*** Supplied information Section Begins ***

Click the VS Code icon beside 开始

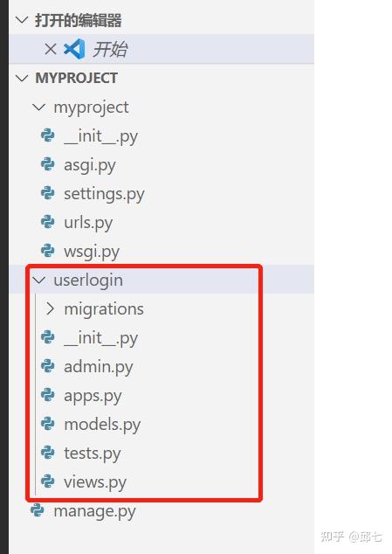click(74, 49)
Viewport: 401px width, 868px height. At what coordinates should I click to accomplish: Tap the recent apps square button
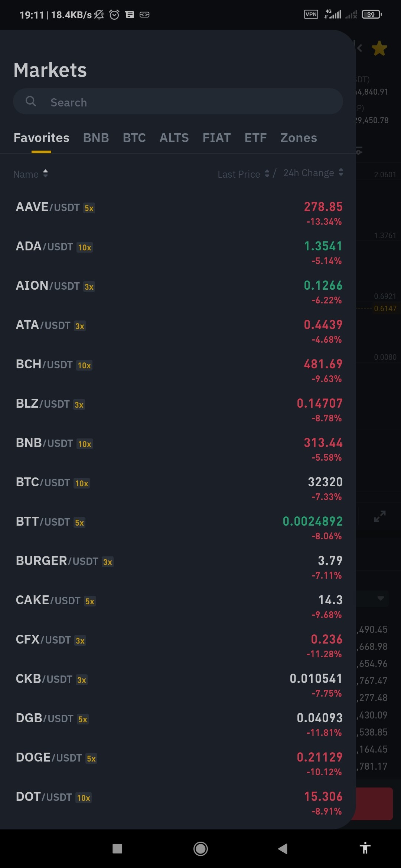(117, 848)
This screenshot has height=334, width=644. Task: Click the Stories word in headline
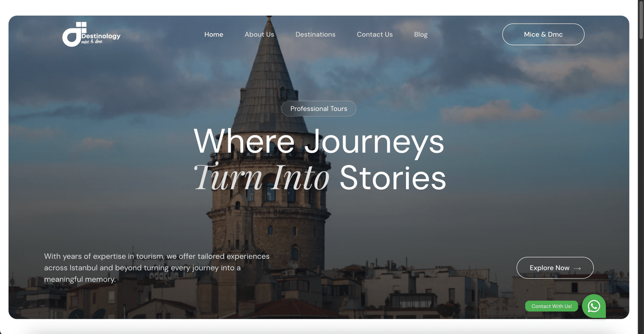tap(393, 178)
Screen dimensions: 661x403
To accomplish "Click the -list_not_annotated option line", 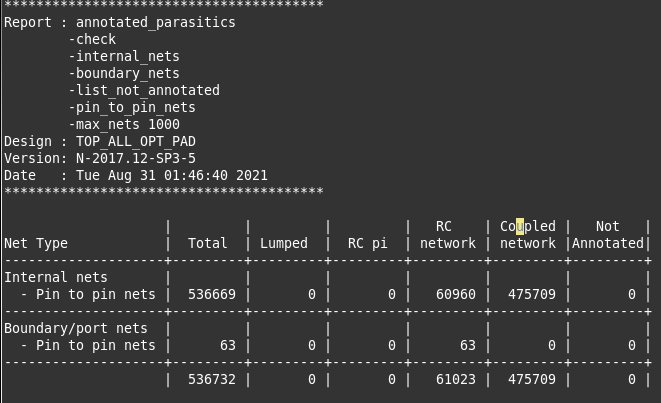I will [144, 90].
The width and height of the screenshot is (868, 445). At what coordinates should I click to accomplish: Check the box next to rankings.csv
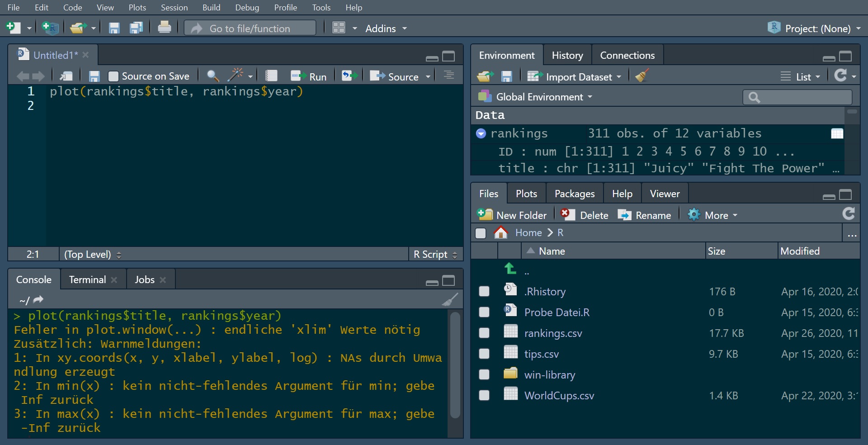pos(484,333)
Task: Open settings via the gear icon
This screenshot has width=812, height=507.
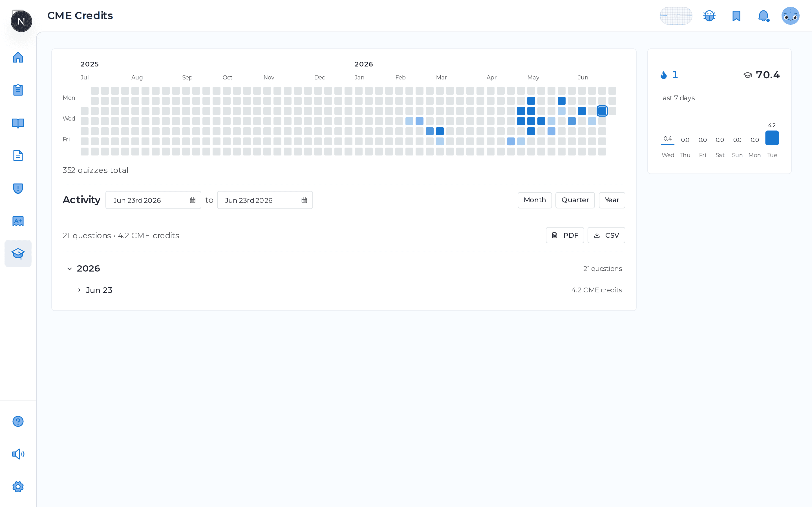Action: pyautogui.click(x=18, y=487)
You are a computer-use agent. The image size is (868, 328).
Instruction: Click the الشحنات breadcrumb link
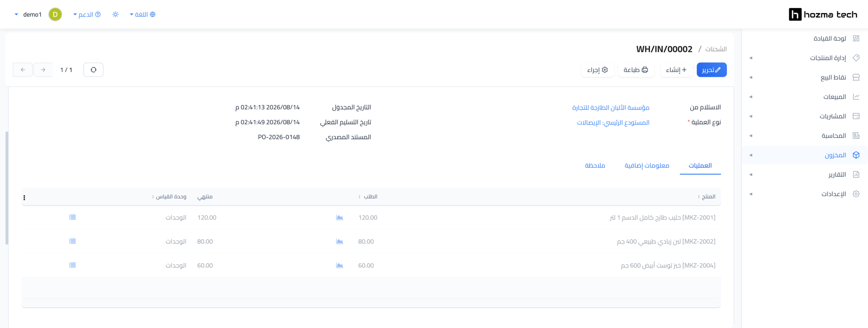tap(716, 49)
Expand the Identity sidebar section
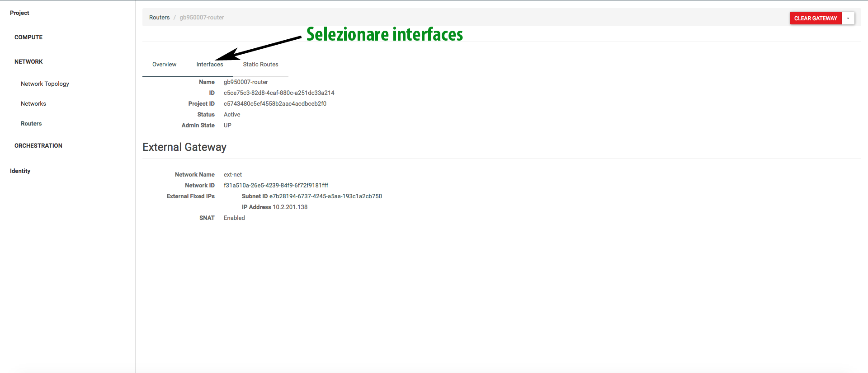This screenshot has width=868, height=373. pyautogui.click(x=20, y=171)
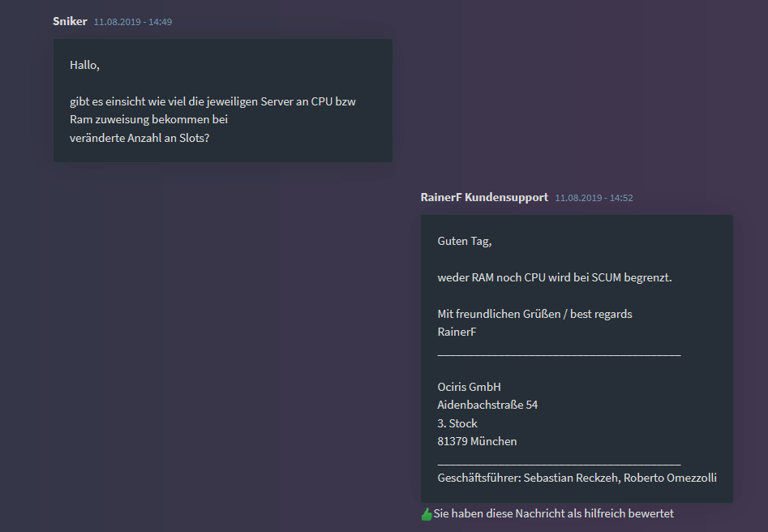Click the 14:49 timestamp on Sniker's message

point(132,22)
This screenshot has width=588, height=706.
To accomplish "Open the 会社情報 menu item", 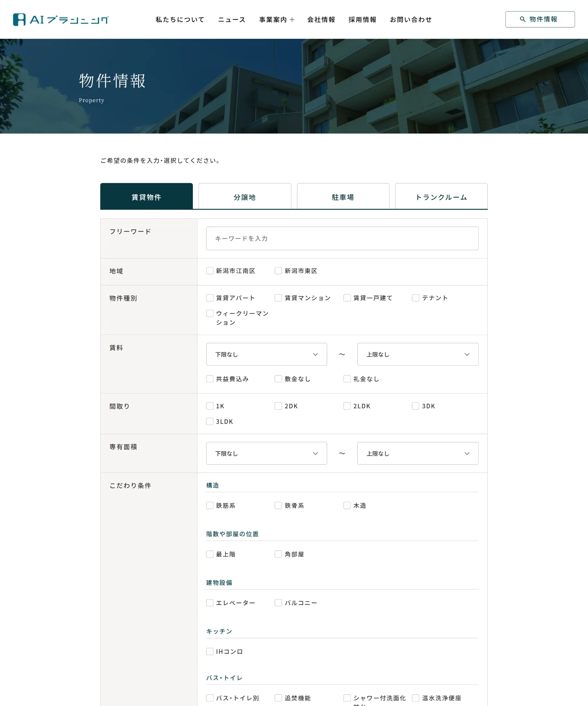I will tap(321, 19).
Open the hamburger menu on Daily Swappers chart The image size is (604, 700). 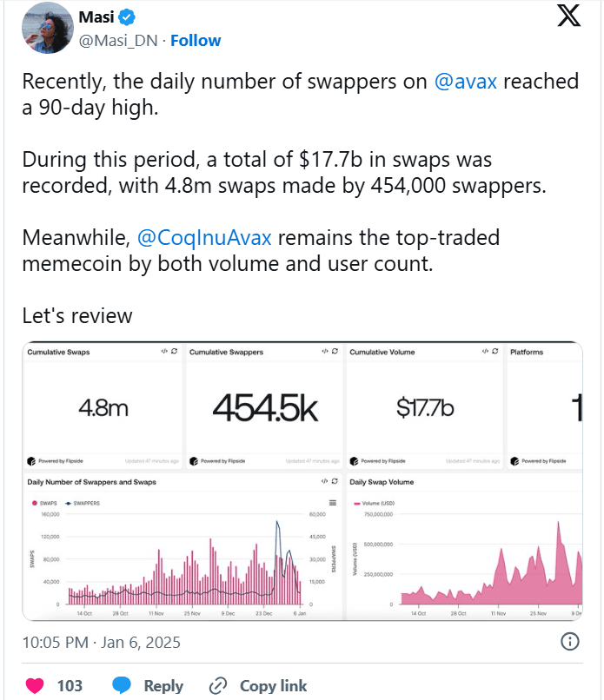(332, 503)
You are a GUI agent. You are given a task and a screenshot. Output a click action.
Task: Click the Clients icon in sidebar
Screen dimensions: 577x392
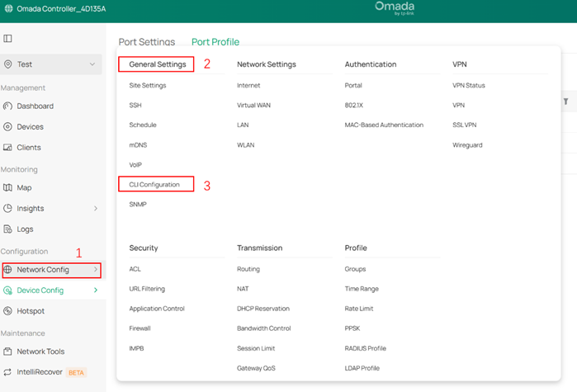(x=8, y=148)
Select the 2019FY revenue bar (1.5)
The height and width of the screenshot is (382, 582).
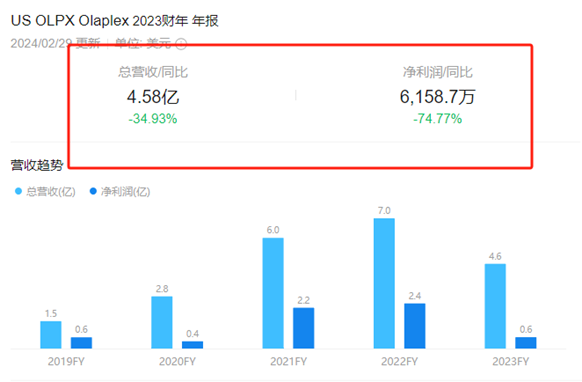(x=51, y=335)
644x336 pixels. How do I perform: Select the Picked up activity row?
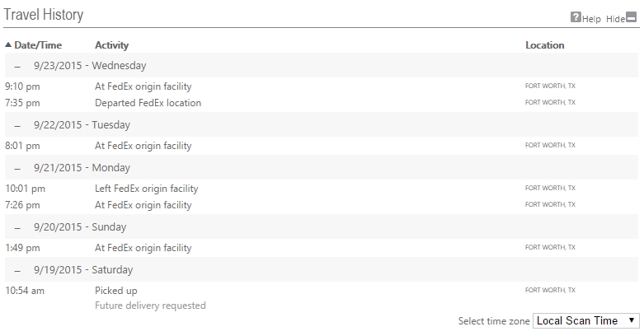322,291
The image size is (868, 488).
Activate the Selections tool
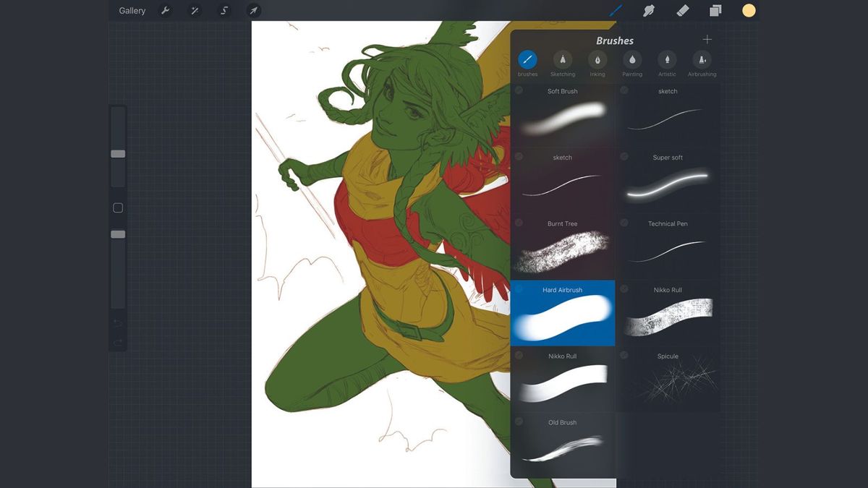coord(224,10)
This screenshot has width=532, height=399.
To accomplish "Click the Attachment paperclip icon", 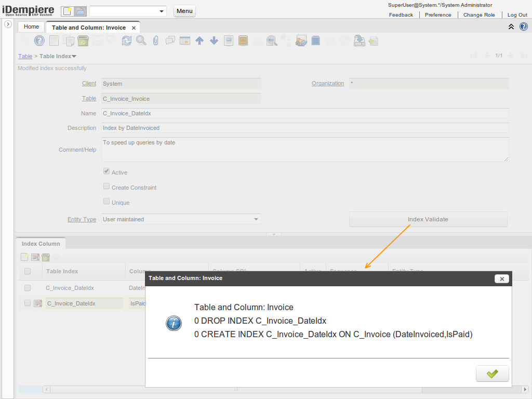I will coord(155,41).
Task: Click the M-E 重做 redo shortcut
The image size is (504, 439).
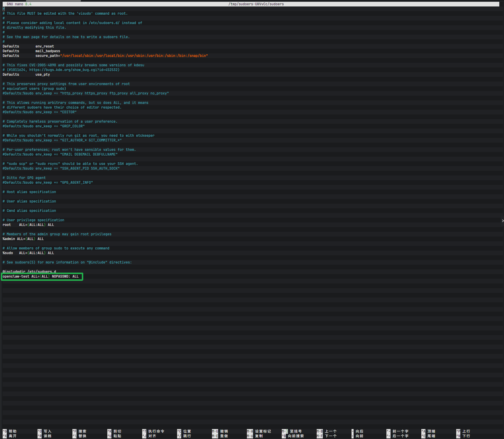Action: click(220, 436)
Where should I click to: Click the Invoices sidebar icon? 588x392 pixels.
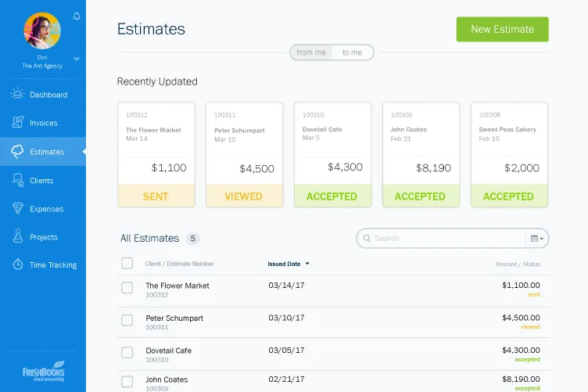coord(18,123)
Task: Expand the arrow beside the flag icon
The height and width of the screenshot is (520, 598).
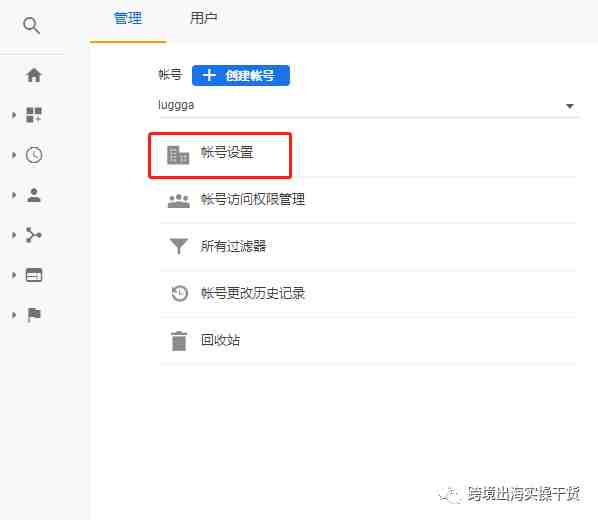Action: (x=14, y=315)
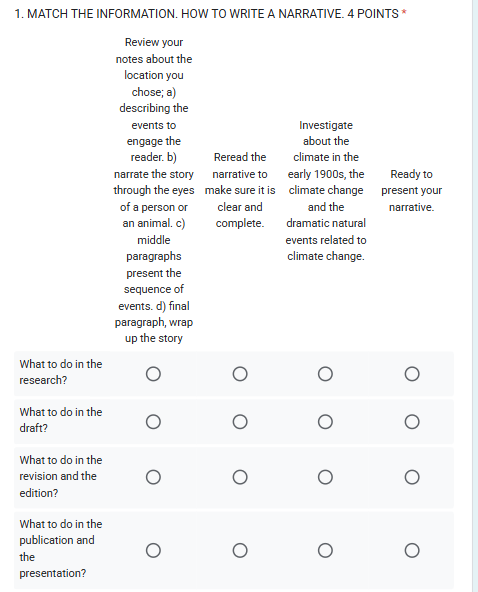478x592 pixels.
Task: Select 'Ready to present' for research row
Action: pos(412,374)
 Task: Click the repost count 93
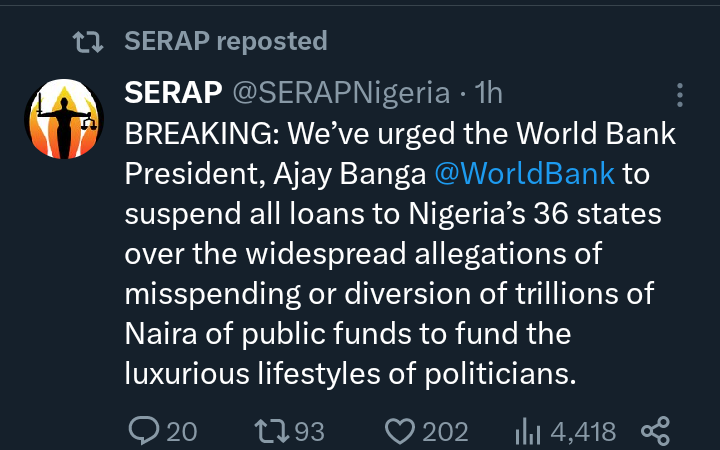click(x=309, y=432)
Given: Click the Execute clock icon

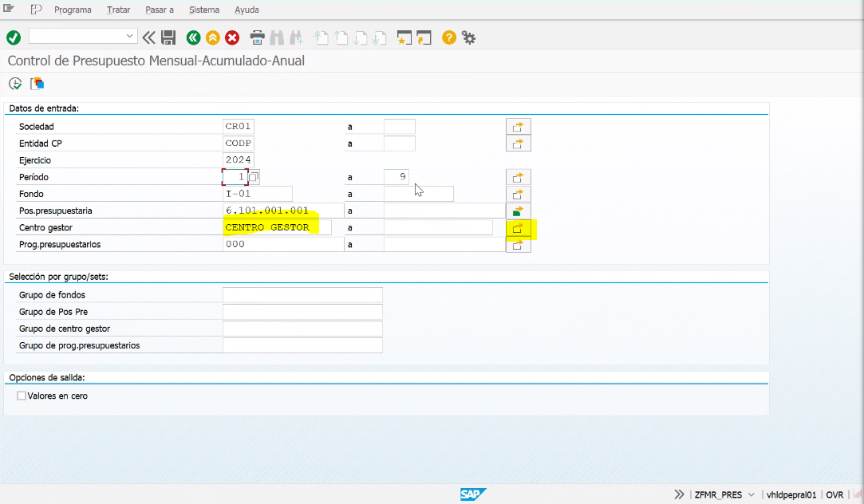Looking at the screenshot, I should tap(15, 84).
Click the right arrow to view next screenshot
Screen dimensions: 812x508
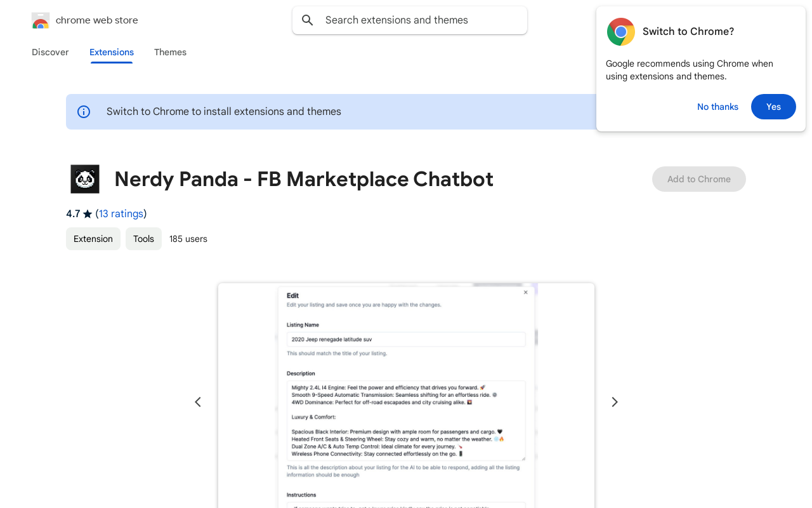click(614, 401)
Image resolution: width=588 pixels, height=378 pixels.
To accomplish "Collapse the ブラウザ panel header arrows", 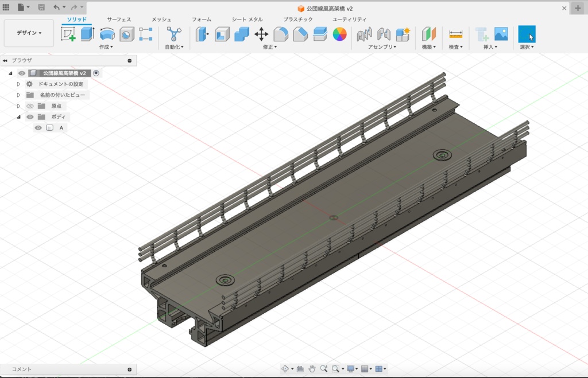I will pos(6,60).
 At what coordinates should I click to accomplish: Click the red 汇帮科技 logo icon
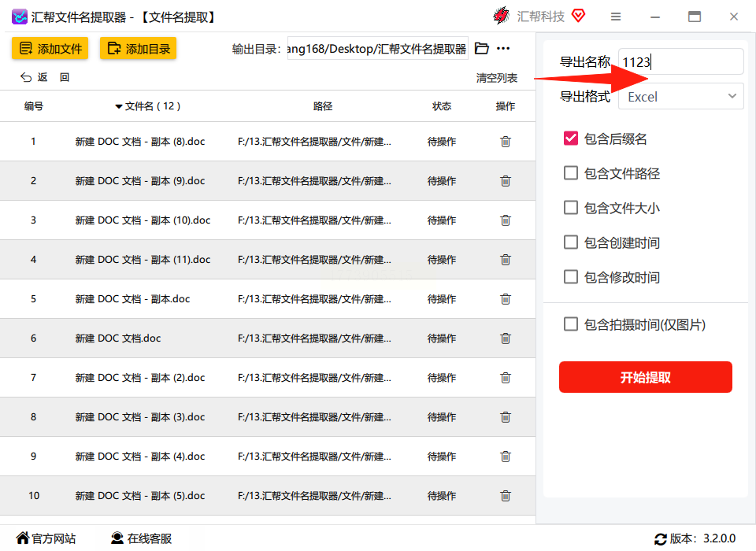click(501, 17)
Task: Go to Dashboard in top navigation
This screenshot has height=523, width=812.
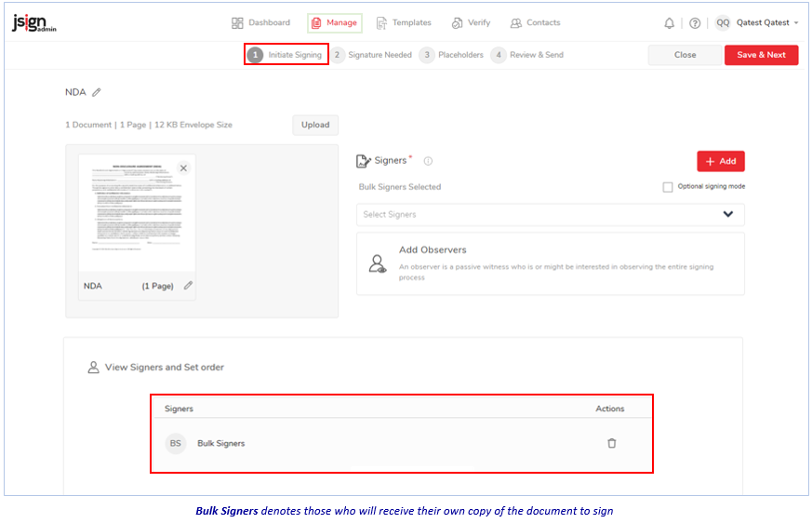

*** Supplied information Section Ends ***

• [Task requirements] From the data above, copy each line that has the string "agent".

• [Expected answer]
You are a computer-use agent. The image size is (868, 328).
You are a GUI agent. You are given a task and a screenshot. Output a click action.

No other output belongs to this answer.